Toronto’s CollectiveRoll Says Its Technology is Reinvigorating Outdated Advertising

CollectiveRoll, a Toronto based online ad buying platform, is making a big bet on native advertising.

They want publishers (like blogs and other content-rich websites) to bring in the revenue they deserve, and they want advertisers to be able to attract users through non-disruptive advertisements.

It’s an ambitious undertaking in which the startup’s newest technology product that will enable this, called “StackAdapt“, is currently in private beta. Cofounders Vitaly Pecherskiy, Ildar Shar and Yang Han expect a full release in March.


The current model for advertising  that’s “pushed down a publishers throat,” as Pecherskiy said, just isn’t working, especially with more and more people surfing the web on their smartphones. No website wants to run 20 different ads on their page just to earn a bit of money because, well,  “it makes the website look like crap.” But the reality is that they’re forced to do this because there’s no other solution for them to monetize content, barring any other formal sponsorship agreements.

“We think it’s not the right way to go about it and we’re trying to solve that challenge,” said Pecherskiy, 26. “From a business standpoint we’re not inventing the wheel but from a technology standpoint we are.”

StackAdapt, the technology they’re almost ready to release to the public, is set to be the world’s first marketplace for Native Advertising through RTB (real-time bidding) technology.

For those readers not quite familiar with much of the stuff I just wrote, here’s a short history told to me by Pecherskiy. Programmers started implementing ads on the Internet by doing the most logical thing: they mimicked the ads we all see on billboards and in newspapers, by displaying them in a “banner” style (basically a rectangle). But since then, even with the advent of mobile, not much has changed. Sure, there’s advanced targeting capabilities like cookie targeting and geo targeting but the ad units are mostly the same.

“Few people realized how big it would become and hence little thought was initially put into how technology can be used to completely revamp the advertising ecosystem. So when mobile advertising came about — the easiest solution was to copy the desktop model but just shrink the size of ads,” said Pecherskiy.

Along with mobile ads, a few headaches have come along for both publishers and advertisers (which is what StackAdapt is trying to relieve).

Namely, its harder for advertisers to target users across devices, while publishers aren’t making nearly as much money. Pecherskiy offered that CPM (the cost per 1000 views on the website) for desktop web ads is about $3.50, while the CPM for mobile ads is just $0.75, and advertisers just aren’t ready to pay desktop prices for tiny ad units. The cofounder figures that with the loss of revenue, as a typical blog loses more and more viewers from the web to mobile, comes a reliance on more ads. And more ads generally “disrupts” the content, or in layman’s terms, it looks like crap.

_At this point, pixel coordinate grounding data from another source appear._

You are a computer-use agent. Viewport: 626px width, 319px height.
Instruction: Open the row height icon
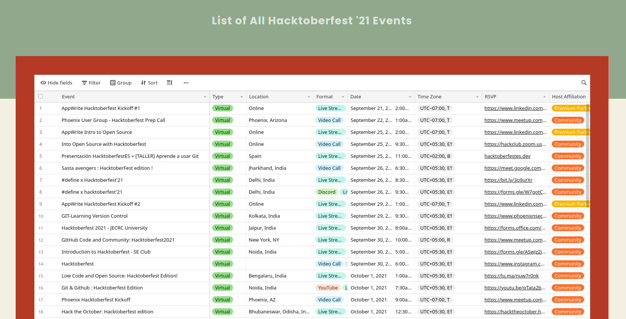169,83
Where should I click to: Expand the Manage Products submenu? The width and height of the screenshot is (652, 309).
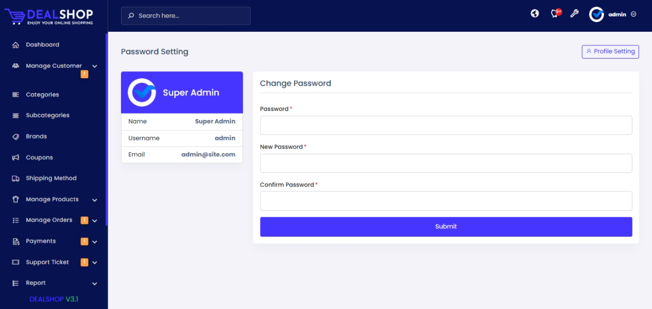pos(95,200)
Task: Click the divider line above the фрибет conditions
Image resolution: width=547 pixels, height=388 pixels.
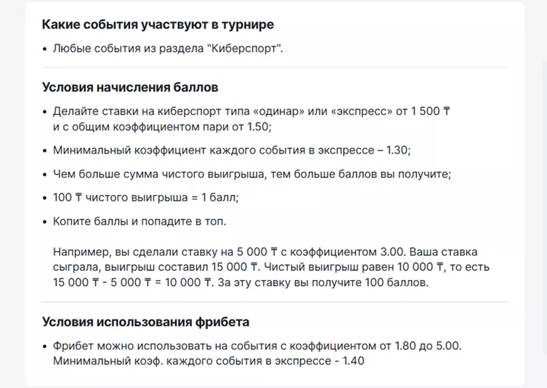Action: [275, 302]
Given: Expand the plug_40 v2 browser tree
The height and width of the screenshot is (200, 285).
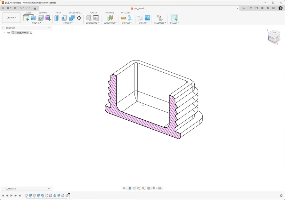Looking at the screenshot, I should pos(4,32).
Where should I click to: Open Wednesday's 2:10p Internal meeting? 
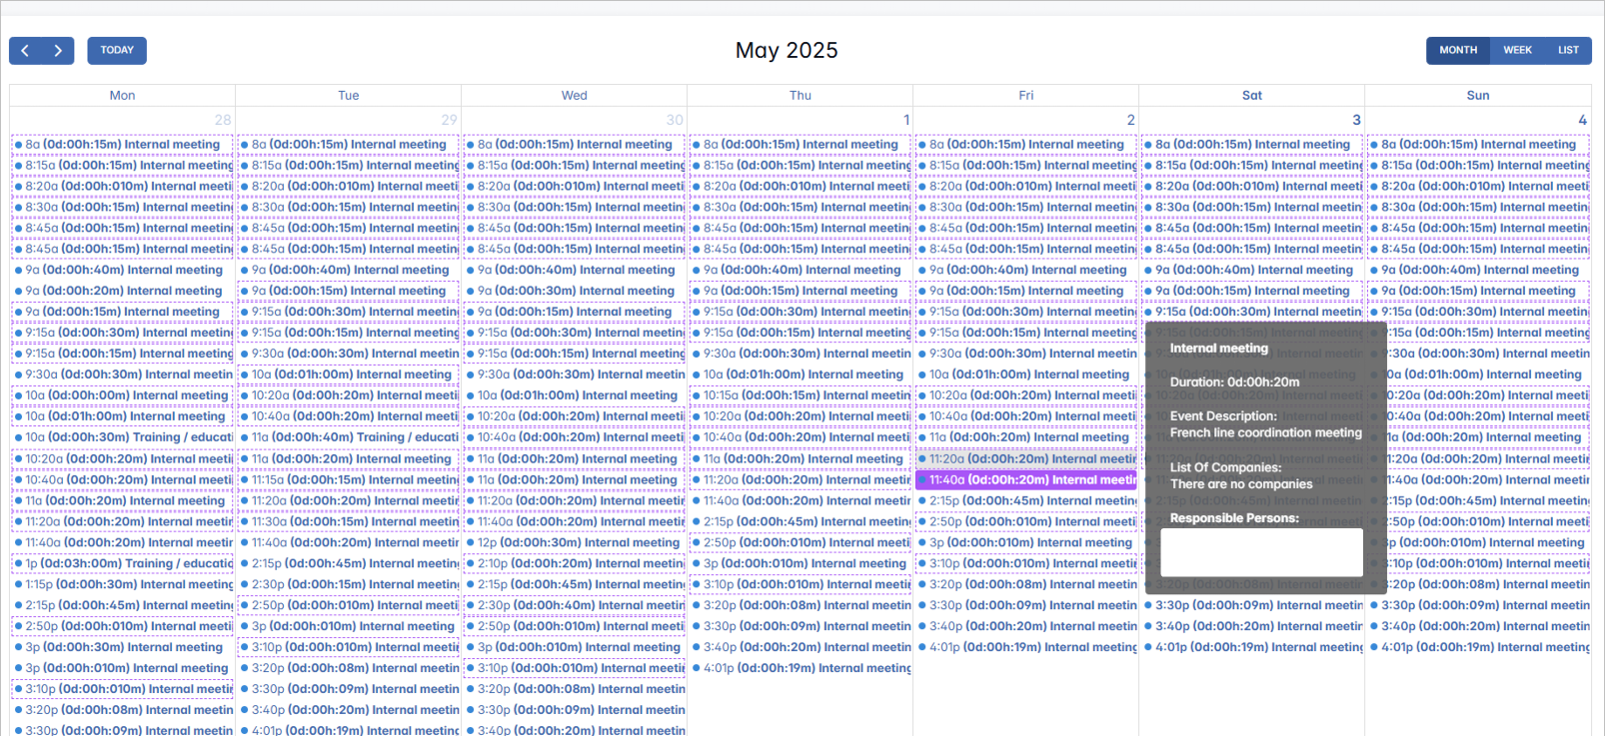[575, 564]
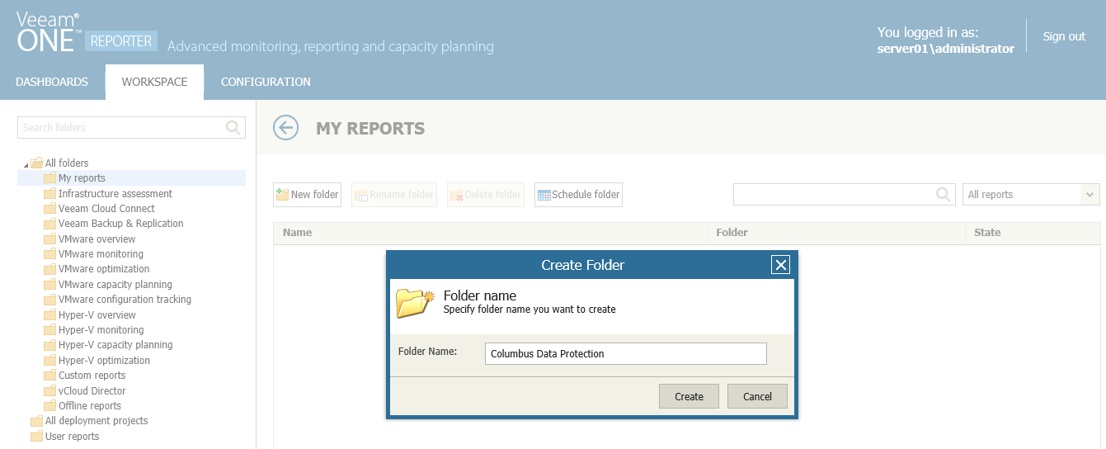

“Right now publishers are stuck with banner ads because they don’t have the capacity to sell off custom premium-priced ad units at scale, so they’re forced to use banner ads to generate revenue,” explained Pecherskiy. “and the ad networks they work with only have the technological capacity to support banner ads.”

CollectiveRoll’s solution is StackAdapt, the technology that enables scalable native ads (the kind that look more like actual content and not soulless ads in the corner of a screen. These ads tend to “blend in,” disrupting the viewing experience less). For publishers it means they can charge reasonable rates for the ads they display, without jeopardizing user experience. For advertisers, it gives them an opportunity for native content promotion at scale. “For users – it’s just a great experience on the web or mobile,” said Pecherskiy.

If any publisher is interested in joining StackAdapt’s private beta, the cofounders encourage them to do so. As for the future of advertisement and content online, it’s safe to say that with sites like this we’re inching towards the day where publishers producing rich content for their readers can start earning more than pennies- and ads won’t be so disruptive.